An interesting but tragic example is a case where a patient was riding a motorcycle; he got something in his eye and came to the emergency department for treatment of a corneal abrasion. The physician applied an eye patch, and did not warn the patient not to operate a motor vehicle or specifically to stay off his motorcycle. The patient got back on his motorcycle and ran into a car; a mother and 2 children were killed. The duty is to provide reasonable care under the circumstances, which would have simply been a warning to the patient to refrain from operating a motor vehicle. Consider that in certain circumstances, the practitioner may have a duty to the driving public.
Think about patients leaving your office, urgent care or emergency department with a splint on the right leg. These patients need a warning in a well-documented discharge instruction to not operate a motor vehicle.
Or consider an outpatient with a psychiatric problem who, as in the Tarasoff case, has plainly stated that he intends to kill someone; more specifically, the patient actually named the intended victim. There is probably a duty to warn.

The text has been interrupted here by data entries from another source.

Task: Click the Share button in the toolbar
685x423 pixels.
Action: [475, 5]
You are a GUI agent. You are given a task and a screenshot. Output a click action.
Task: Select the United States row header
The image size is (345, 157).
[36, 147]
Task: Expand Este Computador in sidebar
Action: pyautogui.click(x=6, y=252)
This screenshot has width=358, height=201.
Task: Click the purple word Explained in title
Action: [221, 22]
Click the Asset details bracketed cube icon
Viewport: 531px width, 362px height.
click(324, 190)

States recognize the importance of keeping the public safe from harm through reporting regulations or statutes related to infectious disease, diabetes and seizures. But outside of those regulated situations, practitioners should be aware of the concept of the duty to third parties as well as the zone of foreseeable harm. If faced with this type of situation, get help whenever possible; call an administrator or legal counsel if you have access.
Once again, this is a developing area of the law, and not all states recognize the duty to third party lawsuit. But in general, having a basic knowledge of the concept of duty to third parties is important, and in most cases, it is just logical; if the patient is going to put a third party or the driving public at harm, it is a good idea to warn or consider reporting to the relevant authorities.
The flip side is also important to consider. Patients have an expectation of privacy, and HIPAA prevents inappropriate disclosure of patient information. So there is absolutely a balance that must be struck. It is easy when the patient only requires a simple warning; it is far more difficult when alerting the authorities about a patient who may represent a danger to a third party.
Download this Duty to Warn Third Parties Fact Sheet for reference.
This topic is covered more extensively in our online course:
1 Tarasoff v. Regents of the Univ. of Cal., 17 Cal. 3d 425, 551 P.2d 334, 131 Cal. Rptr. 14, 1976.
2 Powell v. Catholic Med. Ctr., 749 A.2d 301 (N.H. Mar. 21, 2000).
3 CW v. The Cooper Health System. (N.J. Super. Ct. App. Div., Aug. 10, 2006).